SANS Digital Forensics and Incident Response Blog

Perl-Fu: Regexp log file processing

Remember that with Perl the key benefit is the ability to easily implement almost any kind of input/output processing system one might need or conceive, without the need for a lot of code or time in development. When you are faced with massive amounts of data and a small amount of analytical time, this agility is critical. I will not be teaching regular expression syntax but there are countless primers and resources on the web for this, and they almost universally apply to languages/interpreters other than Perl, including our favorite command line tool, grep. Consider the following code:

# Creates user-specific files from a single log file based on the field "User="
$logfile = $ARGV[0];
open(LOG, "<$logfile") or die "Usage: <filename>\n";
print "Processing $logfile...\n";
while (<LOG>) {
if (/User\=(\w+)/i) {
open (USERFILE, ">>$1.$logfile.log");
print USERFILE $_;
close LOG;

It accepts a log file at the command line (e.g. " logfile.20090511") and for each time the string "User=" appears in the file it will initially create and then append to a new log file all the original log entries specific to that username. For example, if my username in these logs were "mworman", a file would be created named mworman.logfile20090511.log. This new file would contain every instance of "User=mworman" as well as any words/strings that appears after it, for every line in the original log file. I've now accomplished multiple things at once:

  • I've calculated the unique number of usernames in the file, i.e. the number of new files created.
  • I've created a re-usable, "greppable" file for each user, allowing me to perform calculations for any subset of them. For example I can immediately see which users had the most/least activity based on file sizes, I can use "diff" to compare any subset, etc.
  • I've ensured date synchronization between the original log file and the new set of files by re-using the date. When grinding data down from the petabyte and terabyte levels to something more manageable, this kind of thing becomes really important for maintaining your sanity as well as the integrity of your analysis.
  • I can reuse this code for patterns other than "User=" simply by altering the regular expression.
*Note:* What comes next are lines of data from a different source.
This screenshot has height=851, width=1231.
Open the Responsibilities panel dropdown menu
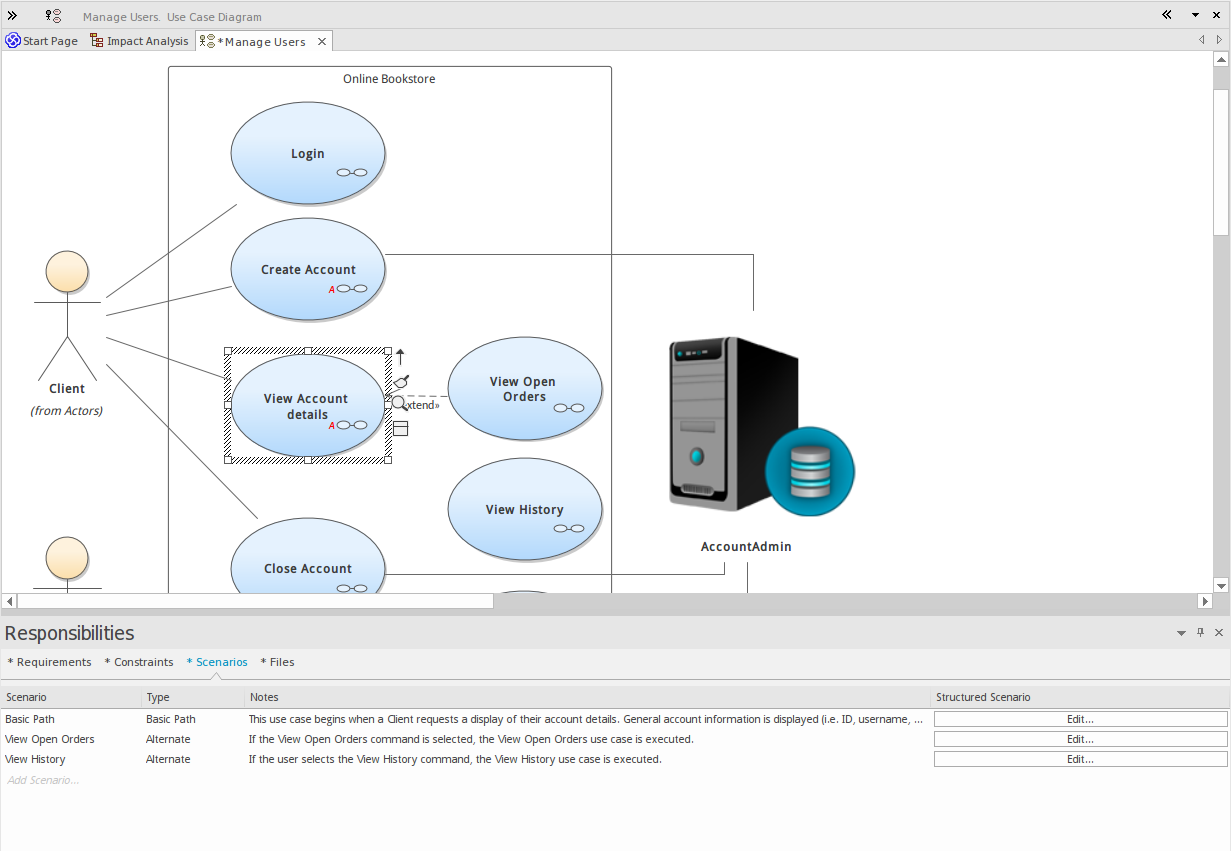[x=1182, y=633]
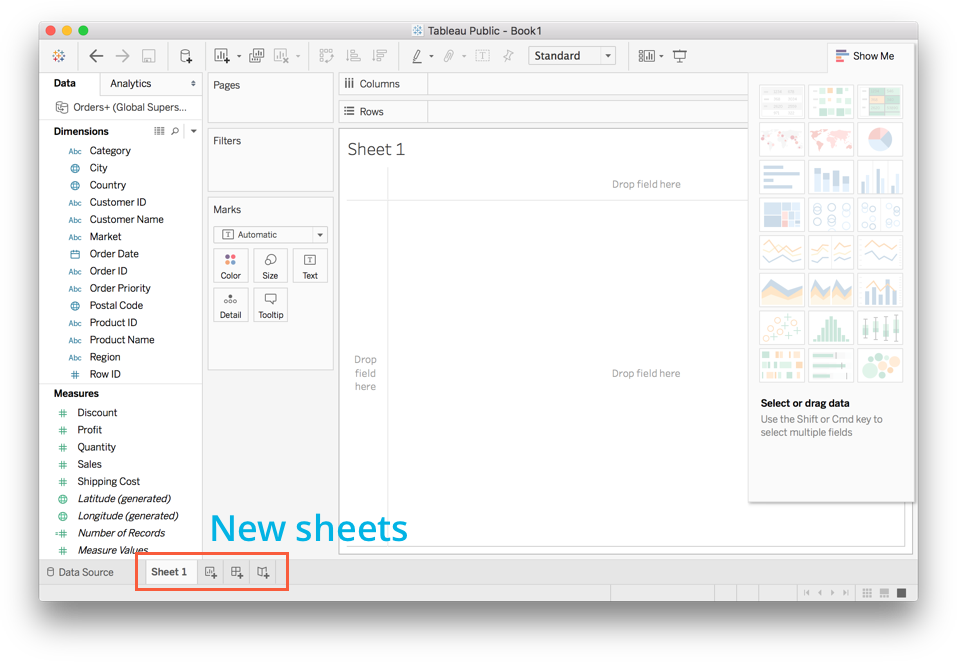Screen dimensions: 957x662
Task: Expand the Automatic mark type dropdown
Action: click(320, 235)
It may not look like much, but this little script is very useful and is something I wrote to separate the User fields in the logs of a Symantec appliance into a set of user-specific activity files. Other than the regular expression in the IF statement, this script is very similar to the one I posted a few weeks back. While one reader correctly pointed out that that script could have been replaced with single grep command (and in most cases, depending on your command line powers this is always possible but not always practical or wise), this script is just as simple but far more powerful and extensible for analytical purposes. Again, the matching pattern ("User=") could literally be changed on the fly to any regular expression, including

  • IP addresses:


  • Visa Credit Card Numbers:


  • Valid Social Security Numbers:

(^(?!000)([0-6]\d{2}|7([0-6]\d|7[012]))([ -]?)(?!00)\d\d\3(?!0000)\d{4}$)

What else can we do? The sky is the limit, folks. Does the input to this process have to be a static text file? No, in fact I have a similar script (barely twice the size of this one) that scans a given list of IP addresses/hostnames and generates a text file with the hostname->Windows username pairs for each system with a currently logged on user (this uses a Perl NetBIOS module available from, your best one-stop repository for Perl development).

Adding simple TCP/IP functionality to scripts like this starts to move us into the area of "banner grabbing" and network scanning, and sure enough, many popular network scanners (e.g. Nessus) began as glorified Perl scripts that iterated pattern matching across lists of network hosts or subnets.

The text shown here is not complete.